Do parsimonious bankruptcy prediction models still work after COVID-19? Logistic regression evidence from central Europe
Dominika Gajdosikova, Jakub MichulekPurpose
The purpose of this paper is to develop and evaluate logistic regression (LR) based bankruptcy prediction models for enterprises in the Visegrad Group (V4) countries in the post-COVID period. The research assesses the stability, interpretability and predictive efficacy of accounting-based early warning models across multiple forecasting horizons and national contexts.
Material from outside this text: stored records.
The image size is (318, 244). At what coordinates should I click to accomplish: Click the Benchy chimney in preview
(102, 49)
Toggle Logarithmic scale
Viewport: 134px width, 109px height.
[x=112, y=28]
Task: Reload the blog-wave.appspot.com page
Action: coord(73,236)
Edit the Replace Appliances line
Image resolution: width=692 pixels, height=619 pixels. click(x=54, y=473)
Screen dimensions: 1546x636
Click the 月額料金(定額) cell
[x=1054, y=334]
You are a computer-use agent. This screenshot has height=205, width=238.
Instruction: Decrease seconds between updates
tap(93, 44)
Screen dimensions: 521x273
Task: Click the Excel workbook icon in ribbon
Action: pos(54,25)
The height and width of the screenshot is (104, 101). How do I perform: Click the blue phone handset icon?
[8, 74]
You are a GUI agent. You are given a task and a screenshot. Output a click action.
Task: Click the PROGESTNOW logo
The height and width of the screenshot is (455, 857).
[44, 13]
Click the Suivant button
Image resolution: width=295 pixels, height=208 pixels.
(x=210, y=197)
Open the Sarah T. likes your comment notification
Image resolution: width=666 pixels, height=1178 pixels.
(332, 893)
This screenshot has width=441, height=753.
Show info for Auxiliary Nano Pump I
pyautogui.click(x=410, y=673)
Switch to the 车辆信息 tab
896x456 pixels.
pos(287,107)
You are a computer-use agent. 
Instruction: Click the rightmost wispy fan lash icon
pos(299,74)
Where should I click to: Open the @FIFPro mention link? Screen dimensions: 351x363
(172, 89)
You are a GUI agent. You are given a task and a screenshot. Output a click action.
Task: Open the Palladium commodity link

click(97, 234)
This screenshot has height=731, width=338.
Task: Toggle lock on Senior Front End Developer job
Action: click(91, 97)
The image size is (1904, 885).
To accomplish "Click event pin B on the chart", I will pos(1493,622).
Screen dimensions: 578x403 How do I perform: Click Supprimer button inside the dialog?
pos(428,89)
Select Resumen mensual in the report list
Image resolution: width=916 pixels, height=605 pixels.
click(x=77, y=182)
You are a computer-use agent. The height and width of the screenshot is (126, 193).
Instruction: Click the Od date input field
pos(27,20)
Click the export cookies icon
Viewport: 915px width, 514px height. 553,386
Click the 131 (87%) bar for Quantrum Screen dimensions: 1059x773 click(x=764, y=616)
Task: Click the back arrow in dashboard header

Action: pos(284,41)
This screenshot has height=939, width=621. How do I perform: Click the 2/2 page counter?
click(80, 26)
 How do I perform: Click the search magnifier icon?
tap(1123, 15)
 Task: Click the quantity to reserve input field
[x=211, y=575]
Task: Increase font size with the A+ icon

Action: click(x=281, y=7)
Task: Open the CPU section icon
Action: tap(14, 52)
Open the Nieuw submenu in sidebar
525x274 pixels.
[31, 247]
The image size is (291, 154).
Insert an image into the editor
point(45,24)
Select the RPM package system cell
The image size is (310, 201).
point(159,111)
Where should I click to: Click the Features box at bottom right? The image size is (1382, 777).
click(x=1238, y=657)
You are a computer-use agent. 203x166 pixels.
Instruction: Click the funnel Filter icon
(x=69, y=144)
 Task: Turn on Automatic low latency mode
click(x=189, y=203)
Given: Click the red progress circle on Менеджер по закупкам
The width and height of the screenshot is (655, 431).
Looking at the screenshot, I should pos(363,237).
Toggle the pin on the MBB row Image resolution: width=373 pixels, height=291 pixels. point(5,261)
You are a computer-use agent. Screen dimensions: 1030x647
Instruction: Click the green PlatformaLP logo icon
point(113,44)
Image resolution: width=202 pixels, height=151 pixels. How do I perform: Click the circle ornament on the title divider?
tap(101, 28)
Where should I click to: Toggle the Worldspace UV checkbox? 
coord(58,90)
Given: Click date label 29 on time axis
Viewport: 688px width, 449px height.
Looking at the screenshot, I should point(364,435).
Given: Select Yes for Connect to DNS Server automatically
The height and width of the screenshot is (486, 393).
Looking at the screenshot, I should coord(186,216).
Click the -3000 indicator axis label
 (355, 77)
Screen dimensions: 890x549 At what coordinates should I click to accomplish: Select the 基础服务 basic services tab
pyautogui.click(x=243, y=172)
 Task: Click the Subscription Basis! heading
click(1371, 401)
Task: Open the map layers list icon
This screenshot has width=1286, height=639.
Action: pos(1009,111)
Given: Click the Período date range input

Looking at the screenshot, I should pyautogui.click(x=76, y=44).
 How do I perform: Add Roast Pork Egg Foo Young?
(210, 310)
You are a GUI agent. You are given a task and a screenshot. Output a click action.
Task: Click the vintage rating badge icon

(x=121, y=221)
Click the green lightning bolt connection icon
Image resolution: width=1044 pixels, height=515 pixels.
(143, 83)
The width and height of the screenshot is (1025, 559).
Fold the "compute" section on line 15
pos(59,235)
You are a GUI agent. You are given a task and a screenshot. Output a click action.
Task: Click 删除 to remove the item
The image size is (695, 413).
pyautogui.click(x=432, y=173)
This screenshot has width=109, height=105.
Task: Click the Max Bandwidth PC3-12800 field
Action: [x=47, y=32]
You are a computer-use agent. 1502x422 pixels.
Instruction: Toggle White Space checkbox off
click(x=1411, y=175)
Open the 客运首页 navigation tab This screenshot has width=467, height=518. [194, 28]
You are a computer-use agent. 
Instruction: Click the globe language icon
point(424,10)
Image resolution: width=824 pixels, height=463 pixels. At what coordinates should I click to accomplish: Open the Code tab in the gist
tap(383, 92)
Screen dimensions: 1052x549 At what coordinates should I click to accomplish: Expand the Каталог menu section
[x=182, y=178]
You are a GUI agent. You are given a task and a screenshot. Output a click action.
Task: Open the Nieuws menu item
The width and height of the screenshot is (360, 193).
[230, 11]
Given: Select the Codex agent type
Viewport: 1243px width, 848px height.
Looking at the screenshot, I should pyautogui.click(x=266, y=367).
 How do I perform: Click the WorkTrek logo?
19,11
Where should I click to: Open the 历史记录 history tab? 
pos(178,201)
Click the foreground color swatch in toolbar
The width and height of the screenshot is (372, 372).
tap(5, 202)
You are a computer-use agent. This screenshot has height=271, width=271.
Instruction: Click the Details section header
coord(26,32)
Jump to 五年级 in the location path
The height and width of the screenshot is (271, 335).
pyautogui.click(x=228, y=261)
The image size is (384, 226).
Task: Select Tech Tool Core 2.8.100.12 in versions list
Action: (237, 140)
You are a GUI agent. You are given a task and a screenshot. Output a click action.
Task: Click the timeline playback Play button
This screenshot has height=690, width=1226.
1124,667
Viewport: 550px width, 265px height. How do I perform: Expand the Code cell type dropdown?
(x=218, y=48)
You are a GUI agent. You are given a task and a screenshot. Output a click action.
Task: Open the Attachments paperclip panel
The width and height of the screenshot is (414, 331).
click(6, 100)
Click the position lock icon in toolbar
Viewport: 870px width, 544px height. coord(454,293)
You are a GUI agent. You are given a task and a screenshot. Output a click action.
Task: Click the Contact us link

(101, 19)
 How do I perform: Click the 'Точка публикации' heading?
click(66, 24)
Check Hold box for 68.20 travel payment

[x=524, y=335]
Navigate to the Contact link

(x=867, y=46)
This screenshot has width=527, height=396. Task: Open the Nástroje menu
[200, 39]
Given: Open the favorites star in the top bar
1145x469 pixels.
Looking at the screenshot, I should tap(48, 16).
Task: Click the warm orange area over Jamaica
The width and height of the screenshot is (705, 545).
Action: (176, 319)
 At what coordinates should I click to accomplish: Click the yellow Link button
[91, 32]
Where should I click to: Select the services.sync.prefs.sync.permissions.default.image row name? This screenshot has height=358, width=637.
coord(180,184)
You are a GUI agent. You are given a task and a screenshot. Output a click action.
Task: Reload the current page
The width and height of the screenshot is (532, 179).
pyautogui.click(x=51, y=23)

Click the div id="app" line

Design/methodology/approach
The empirical analysis is based on firm-level financial data for 24,922 enterprises from V4 countries, obtained from the ORBIS database. Financial indicators from 2020 to 2022 are used to predict enterprises' financial condition in 2023. LR models are estimated for three horizons using a common set of predictors. A pooled V4 model and country-specific models are developed and evaluated using a 70:30 training-testing split, with performance assessed via accuracy, sensitivity, specificity, area under the curve (AUC) and pseudo-R2.
Findings
The results indicate that LR models provide strong predictive performance, particularly at shorter horizons, with high accuracy and AUC values across the V4 region. Total indebtedness and interest burden emerge as the most significant and consistent predictors of financial distress, while liquidity indicators play a limited role. Predictive performance consistently deteriorates with an extended horizon, exhibiting cross-country differences, with weaker sensitivity in the Hungarian models.
Originality/value
This study provides one of the first post-COVID evaluations of multi-horizon LR bankruptcy models in the V4 region using a harmonized dataset and unified modeling framework. By emphasizing explainable and economically interpretable models, the paper complements the growing machine learning (ML) literature and offers updated early warning insights for European transitional economies.